All Projects → wimleers → Fileconveyor

wimleers / Fileconveyor

Licence: unlicense
File Conveyor is a daemon written in Python to detect, process and sync files. In particular, it's designed to sync files to CDNs. Amazon S3 and Rackspace Cloud Files, as well as any Origin Pull or (S)FTP Push CDN, are supported. Originally written for my bachelor thesis at Hasselt University in Belgium.

Programming Languages

python
139335 projects - #7 most used programming language

Description

File Conveyor is designed to discover new, changed and deleted files via the operating system's built-in file system monitor. After discovering the files, they can be optionally be processed by a chain of processors – you can easily write new ones yourself. After files have been processed, they can also optionally be transported to a server.
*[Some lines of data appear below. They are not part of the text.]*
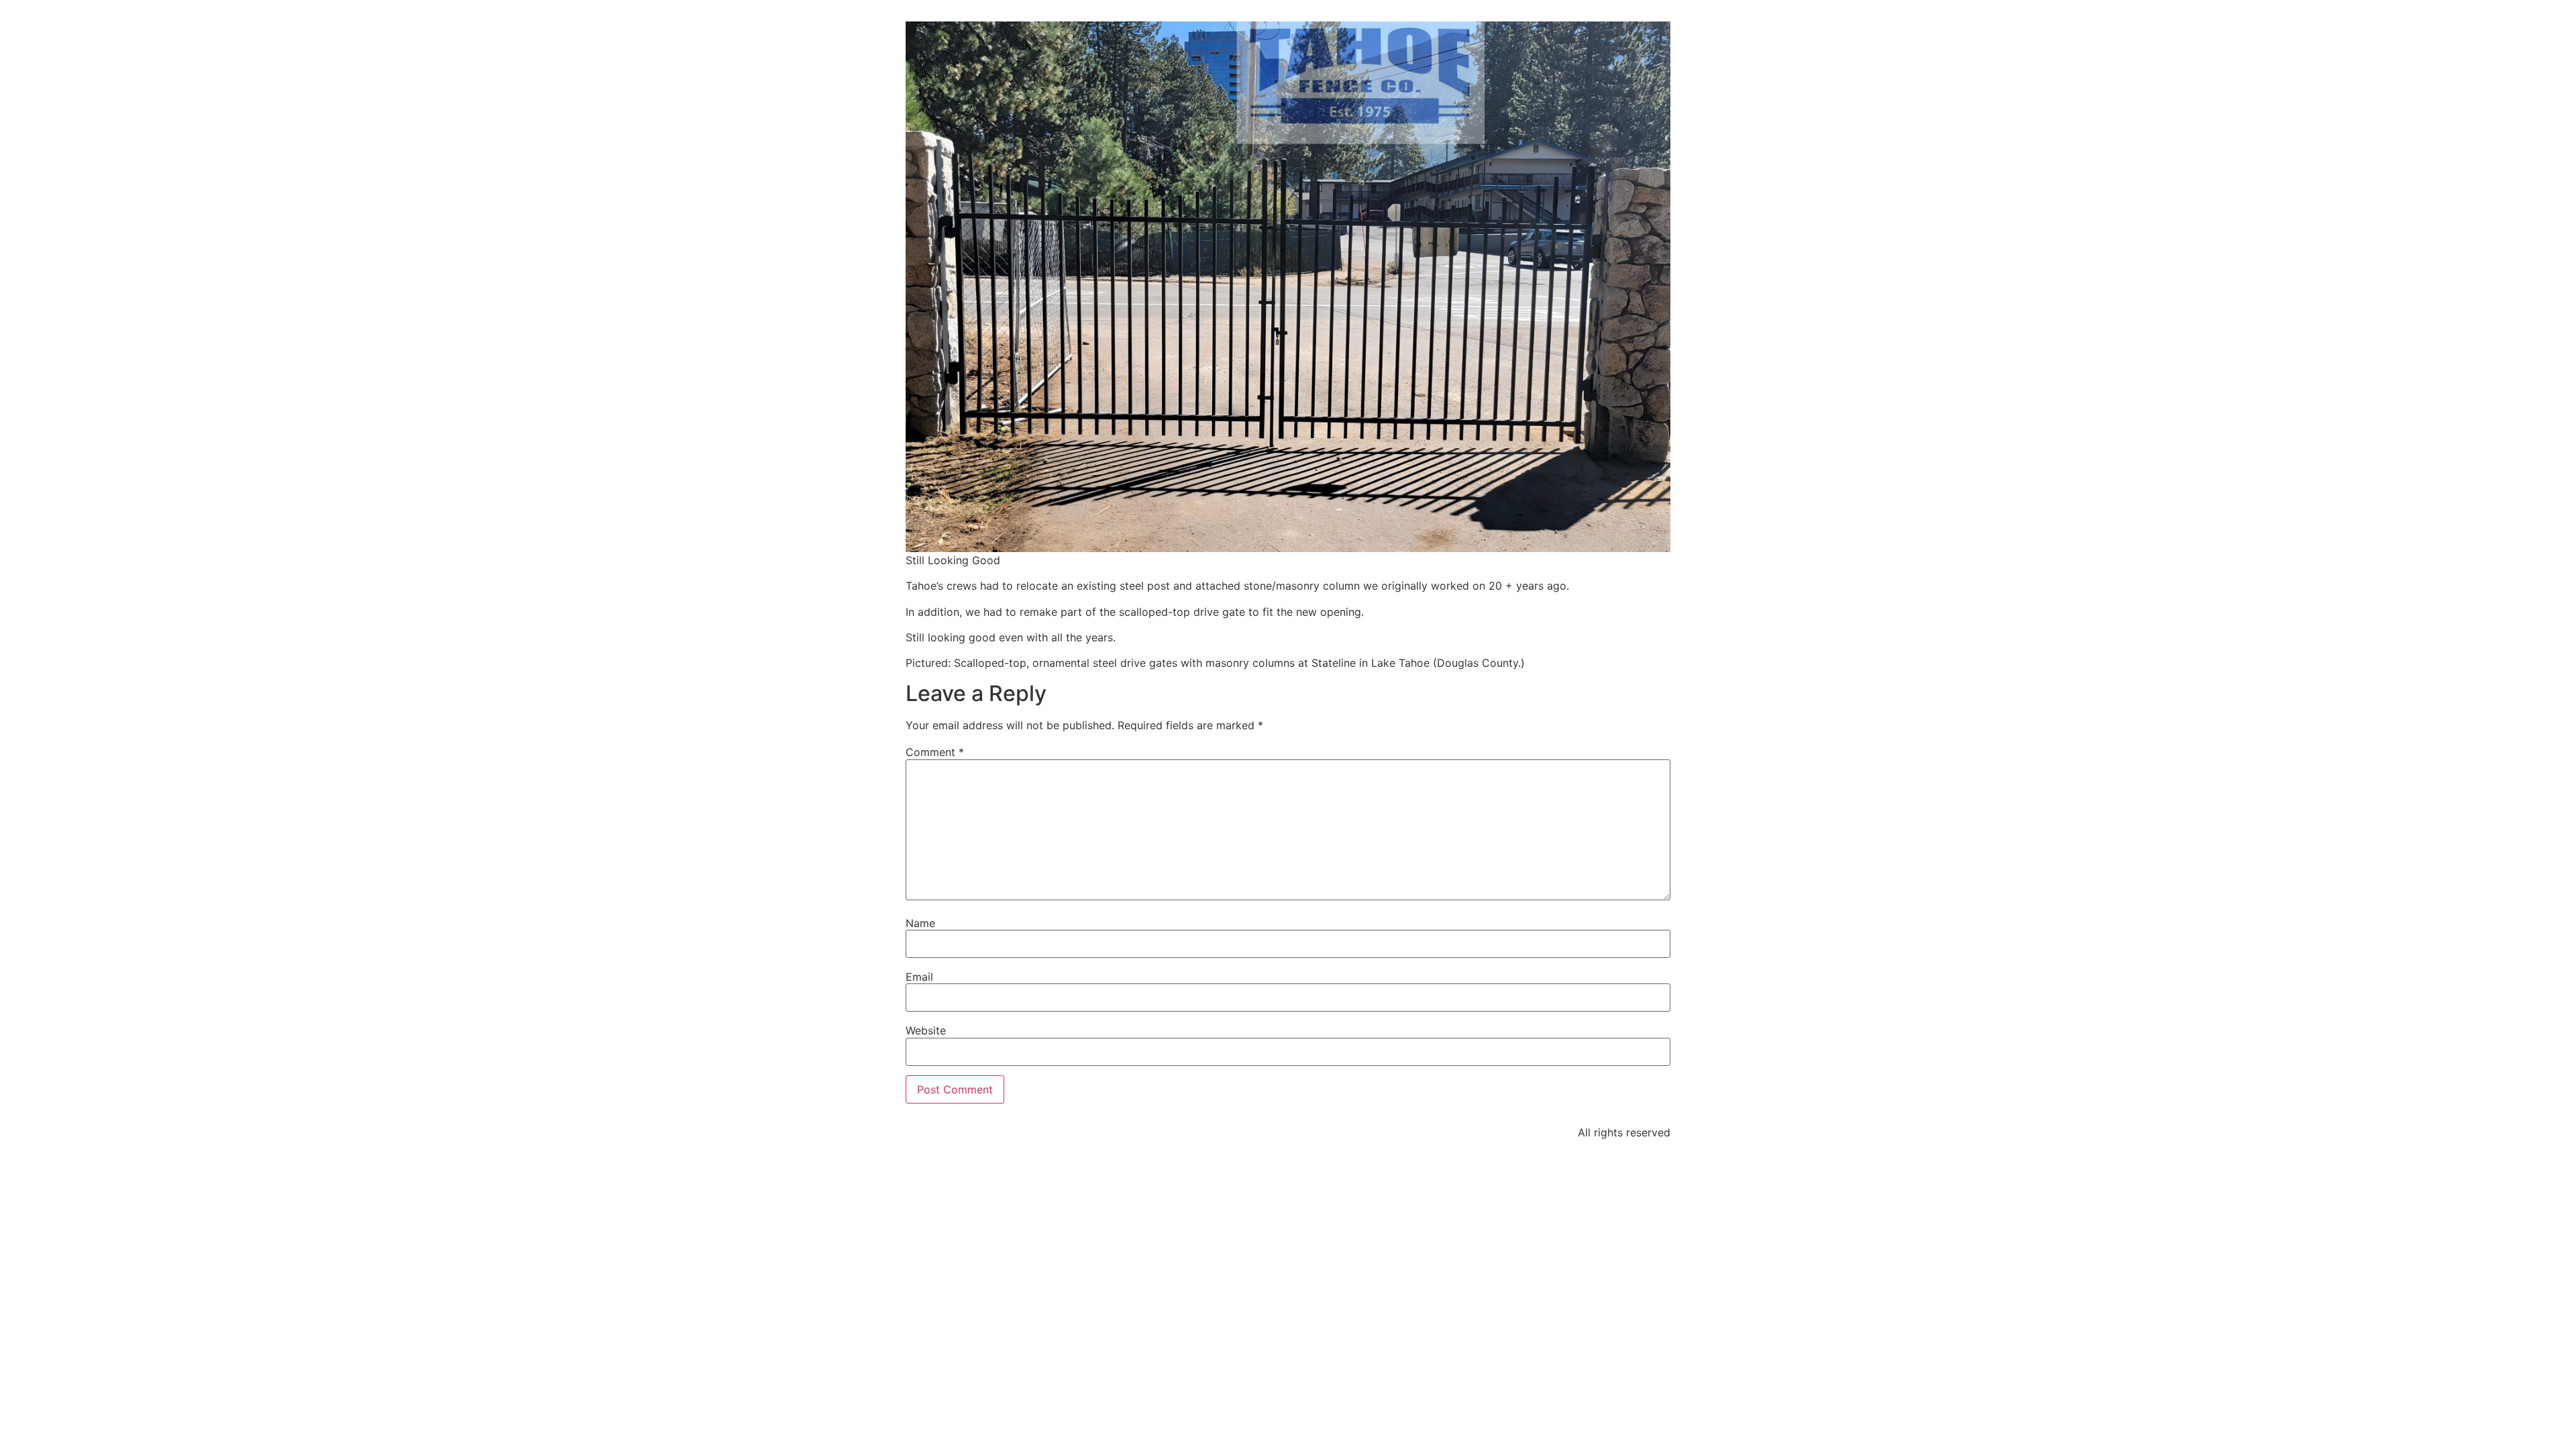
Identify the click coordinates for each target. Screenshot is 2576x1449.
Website (926, 1030)
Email (919, 976)
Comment (935, 752)
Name (920, 923)
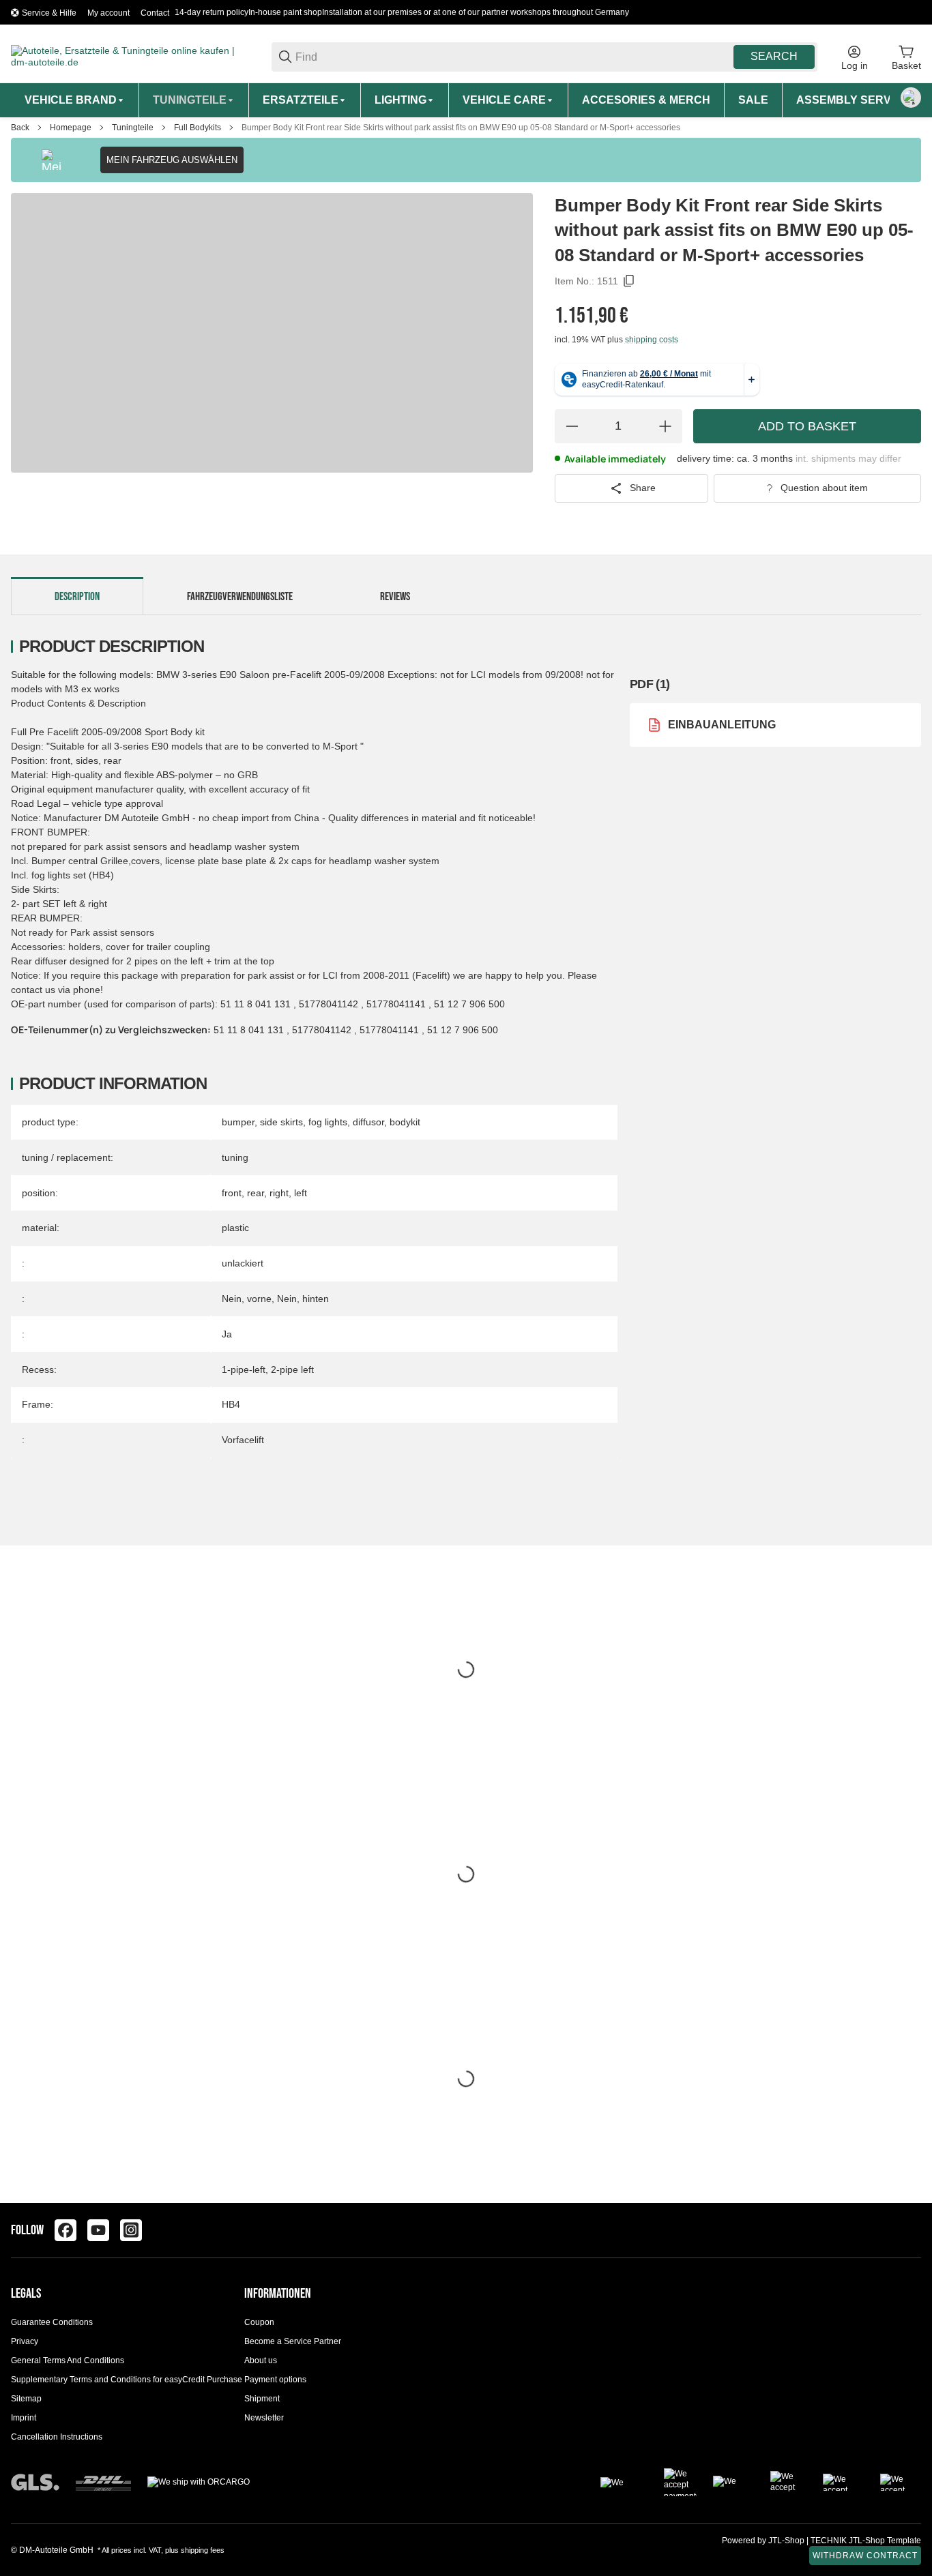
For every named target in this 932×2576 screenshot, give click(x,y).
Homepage (70, 127)
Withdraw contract (865, 2555)
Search (774, 56)
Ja (227, 1334)
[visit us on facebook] (65, 2230)
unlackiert (242, 1263)
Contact (155, 13)
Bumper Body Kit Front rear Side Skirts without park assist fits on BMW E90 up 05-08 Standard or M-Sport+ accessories (461, 127)
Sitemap (26, 2398)
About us (260, 2360)
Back (20, 127)
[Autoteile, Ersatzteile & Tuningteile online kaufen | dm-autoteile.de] (130, 55)
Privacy (24, 2341)
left (300, 1192)
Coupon (259, 2322)
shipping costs (651, 339)
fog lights (327, 1121)
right (279, 1192)
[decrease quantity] (571, 426)
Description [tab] (77, 597)
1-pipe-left (243, 1369)
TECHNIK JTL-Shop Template (866, 2540)
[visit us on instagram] (131, 2230)
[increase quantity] (665, 426)
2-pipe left (292, 1369)
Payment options (275, 2379)
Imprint (23, 2418)
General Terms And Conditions (67, 2360)
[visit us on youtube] (98, 2230)
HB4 (231, 1404)
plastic (235, 1227)
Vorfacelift (243, 1439)
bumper (238, 1121)
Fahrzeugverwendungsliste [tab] (240, 597)
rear (255, 1192)
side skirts (281, 1121)
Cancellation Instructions (56, 2437)
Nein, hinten (303, 1298)
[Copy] (629, 281)
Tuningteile (133, 127)
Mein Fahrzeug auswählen (171, 160)
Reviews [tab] (395, 597)
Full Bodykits (197, 127)
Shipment (262, 2398)
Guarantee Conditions (52, 2322)
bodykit (405, 1121)
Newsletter (264, 2418)
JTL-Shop (787, 2540)
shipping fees (202, 2550)
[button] (910, 2230)
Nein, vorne (247, 1298)
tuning (235, 1157)
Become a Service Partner (292, 2341)
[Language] (911, 97)
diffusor (368, 1121)
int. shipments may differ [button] (848, 458)
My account (108, 13)
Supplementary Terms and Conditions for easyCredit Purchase (126, 2379)
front (232, 1192)
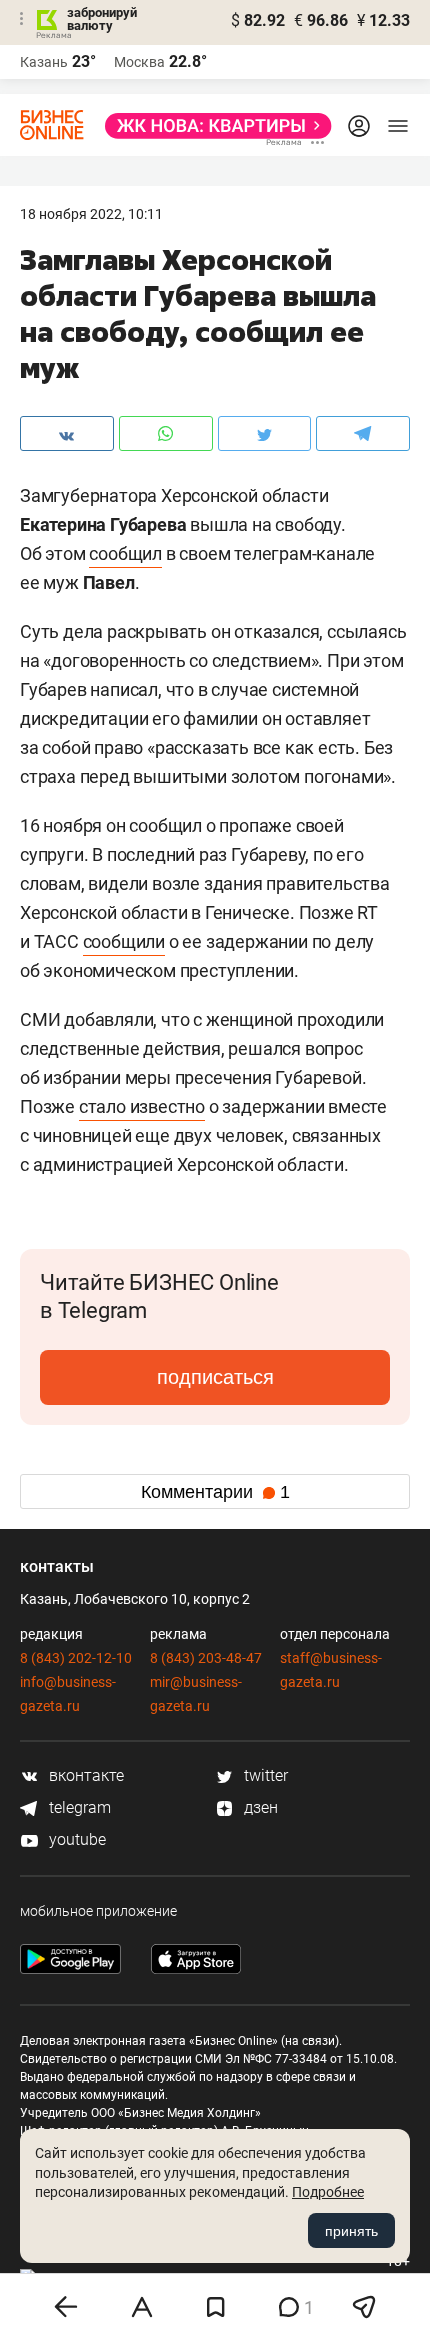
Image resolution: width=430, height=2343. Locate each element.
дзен (259, 1807)
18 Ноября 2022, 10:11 (91, 214)
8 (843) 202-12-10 (76, 1658)
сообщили (124, 941)
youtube (75, 1839)
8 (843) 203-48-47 (206, 1658)
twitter (264, 1775)
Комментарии (215, 1492)
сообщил (125, 553)
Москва (139, 62)
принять (351, 2231)
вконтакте (84, 1775)
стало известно (142, 1106)
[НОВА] (212, 126)
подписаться (215, 1377)
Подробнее (328, 2192)
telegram (78, 1807)
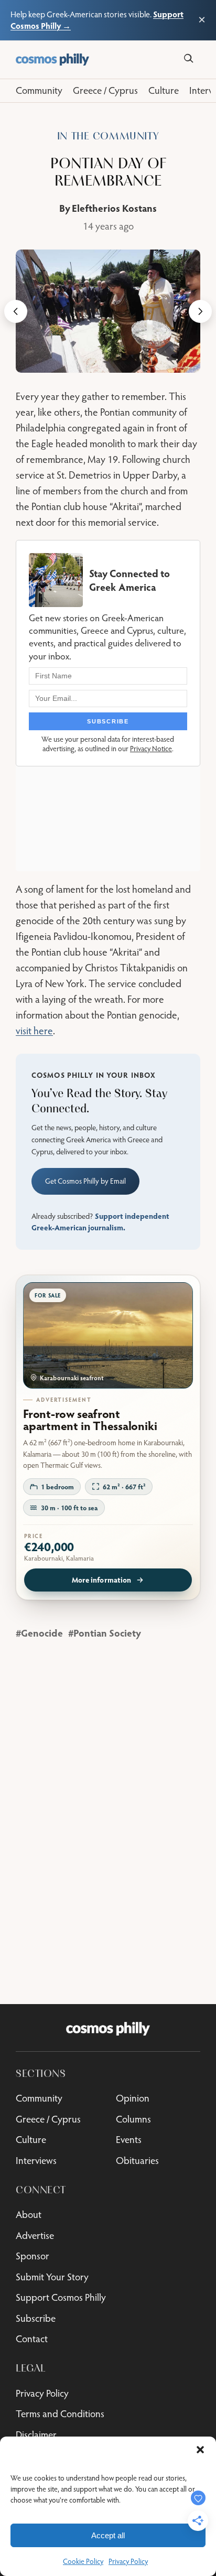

Discovery happens through inotify on Linux (with kernel >= 2.6.13), through FSEvents on Mac OS X (>= 10.5) and through polling on other operating systems.

Processors are simple Python scripts that can change the file's base name (it is impossible to change the path) and apply any sort of processing to the file's contents. Examples are image optimization and video transcoding.

Transporters are simple threaded abstractions around Django storage systems.

For a detailed description of the innards of file conveyor, see my bachelor thesis text (find it via http://wimleers.com/tags/bachelor-thesis).

This application was written as part of the bachelor thesis [1] of Wim Leers at Hasselt University [2].

[1] http://wimleers.com/tags/bachelor-thesis [2] http://uhasselt.be/

IMPORTANT WARNING

I've attempted to provide a solid enough README to get you started, but I'm well aware that it isn't superb. But as this is just a bachelor thesis, time was fairly limited. I've opted to create a solid basis instead of an extremely rigourously documented piece of software. If you cannot find the answer in the README.txt, nor the INSTALL.txt, nor the API.txt files, then please look at my bachelor thesis text instead. If neither of that is sufficient, then please contact me.

Upgrading

If you're upgrading from a previous version of File Conveyor, please run upgrade.py.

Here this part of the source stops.